Potential Applications
Note: The applications listed below are based on what we know about this protein's biological functions, published research, and experience from experts in the field. However, we haven't fully tested all of these applications ourselves yet. We'd recommend running some preliminary tests first to make sure they work for your specific research goals.
Based on the provided information, recombinant rat tau protein (MAPT) is produced in a yeast expression system as a full-length mature protein (2-752aa) with an N-terminal 6xHis-tag. Tau is an intrinsically disordered protein that does not require a fixed tertiary structure for its microtubule-binding function, which reduces folding concerns compared to globular proteins. However, proper biological activity still depends on maintaining specific domain interactions and post-translational modification patterns. Yeast expression systems provide eukaryotic chaperones but may not replicate the phosphorylation patterns critical for tau regulation. The N-terminal His-tag may interfere with tau's N-terminal projection domain function. No validation data (e.g., microtubule binding assays, circular dichroism) are provided.
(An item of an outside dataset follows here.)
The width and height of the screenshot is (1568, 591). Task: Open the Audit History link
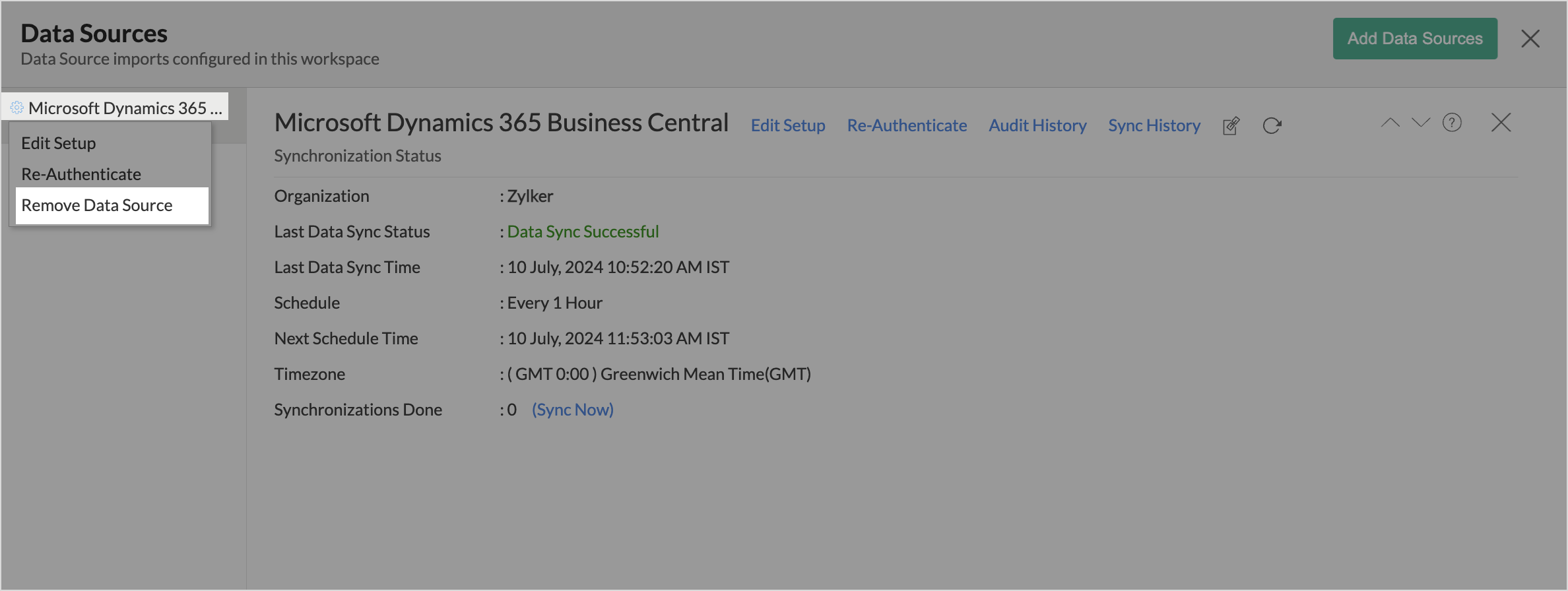point(1037,125)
Therefore, while the protein has a reasonable probability of being functional, its bioactivity cannot be confirmed without experimental validation.
1. In Vitro Microtubule Binding and Stabilization Assays
Tau's microtubule binding depends on its C-terminal repeats, but the N-terminal domain regulates spacing; the tag may disrupt this balance. If the recombinant tau maintains its intrinsically disordered structure and functional domains, it could be used for microtubule binding studies. However, the N-terminal His-tag may sterically interfere with the projection domain's function, potentially affecting binding kinetics or microtubule stabilization efficiency. If the protein is improperly modified or aggregated, binding assays would yield inaccurate results.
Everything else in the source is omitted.